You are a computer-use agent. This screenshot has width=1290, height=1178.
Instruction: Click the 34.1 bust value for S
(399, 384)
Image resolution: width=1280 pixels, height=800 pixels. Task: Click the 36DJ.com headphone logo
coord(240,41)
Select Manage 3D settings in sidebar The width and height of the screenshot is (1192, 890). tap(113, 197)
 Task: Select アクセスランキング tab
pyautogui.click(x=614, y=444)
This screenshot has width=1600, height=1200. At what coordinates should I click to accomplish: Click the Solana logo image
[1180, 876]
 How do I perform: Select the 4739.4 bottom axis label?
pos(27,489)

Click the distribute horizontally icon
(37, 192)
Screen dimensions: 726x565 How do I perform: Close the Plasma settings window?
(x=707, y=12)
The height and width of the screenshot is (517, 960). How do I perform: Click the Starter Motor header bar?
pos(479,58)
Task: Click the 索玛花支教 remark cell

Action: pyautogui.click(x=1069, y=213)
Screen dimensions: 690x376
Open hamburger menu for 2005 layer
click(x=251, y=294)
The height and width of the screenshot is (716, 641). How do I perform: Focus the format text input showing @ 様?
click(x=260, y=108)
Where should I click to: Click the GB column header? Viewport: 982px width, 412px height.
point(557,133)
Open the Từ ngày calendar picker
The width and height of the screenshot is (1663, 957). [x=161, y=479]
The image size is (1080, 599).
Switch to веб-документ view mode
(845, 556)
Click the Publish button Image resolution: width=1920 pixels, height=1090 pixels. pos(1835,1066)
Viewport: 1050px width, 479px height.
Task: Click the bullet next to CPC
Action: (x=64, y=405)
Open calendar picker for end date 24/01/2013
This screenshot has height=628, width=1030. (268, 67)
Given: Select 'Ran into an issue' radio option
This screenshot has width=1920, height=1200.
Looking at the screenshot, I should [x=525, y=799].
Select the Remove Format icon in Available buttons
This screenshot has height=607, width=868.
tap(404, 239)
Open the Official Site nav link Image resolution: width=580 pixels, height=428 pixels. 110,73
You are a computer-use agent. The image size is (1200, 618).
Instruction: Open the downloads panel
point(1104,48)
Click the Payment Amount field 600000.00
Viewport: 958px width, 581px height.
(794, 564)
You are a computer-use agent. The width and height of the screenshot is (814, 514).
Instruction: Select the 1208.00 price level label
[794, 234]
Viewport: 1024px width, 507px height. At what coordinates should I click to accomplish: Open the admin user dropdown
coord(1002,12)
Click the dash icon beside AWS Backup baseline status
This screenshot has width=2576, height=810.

──────────

> _Given exercise_
Could you repeat the entries from the line containing "Click the Publish" through the end of the entries, both included, renaming "computer-use agent" to "GUI agent" and leaving everything else unchanged?

> _Solution to this exercise_
Click the Publish button Image resolution: width=1920 pixels, height=1090 pixels. pos(1835,1066)
Viewport: 1050px width, 479px height.
Task: Click the bullet next to CPC
Action: (x=64, y=405)
Open calendar picker for end date 24/01/2013
This screenshot has height=628, width=1030. (268, 67)
Given: Select 'Ran into an issue' radio option
This screenshot has width=1920, height=1200.
Looking at the screenshot, I should [x=525, y=799].
Select the Remove Format icon in Available buttons
This screenshot has height=607, width=868.
tap(404, 239)
Open the Official Site nav link Image resolution: width=580 pixels, height=428 pixels. 110,73
You are a GUI agent. The image size is (1200, 618).
Instruction: Open the downloads panel
point(1104,48)
Click the Payment Amount field 600000.00
Viewport: 958px width, 581px height.
(794, 564)
You are a GUI agent. The width and height of the screenshot is (814, 514).
Instruction: Select the 1208.00 price level label
[794, 234]
Viewport: 1024px width, 507px height. At what coordinates should I click to accomplish: Open the admin user dropdown
coord(1002,12)
Click the dash icon beside AWS Backup baseline status
This screenshot has width=2576, height=810.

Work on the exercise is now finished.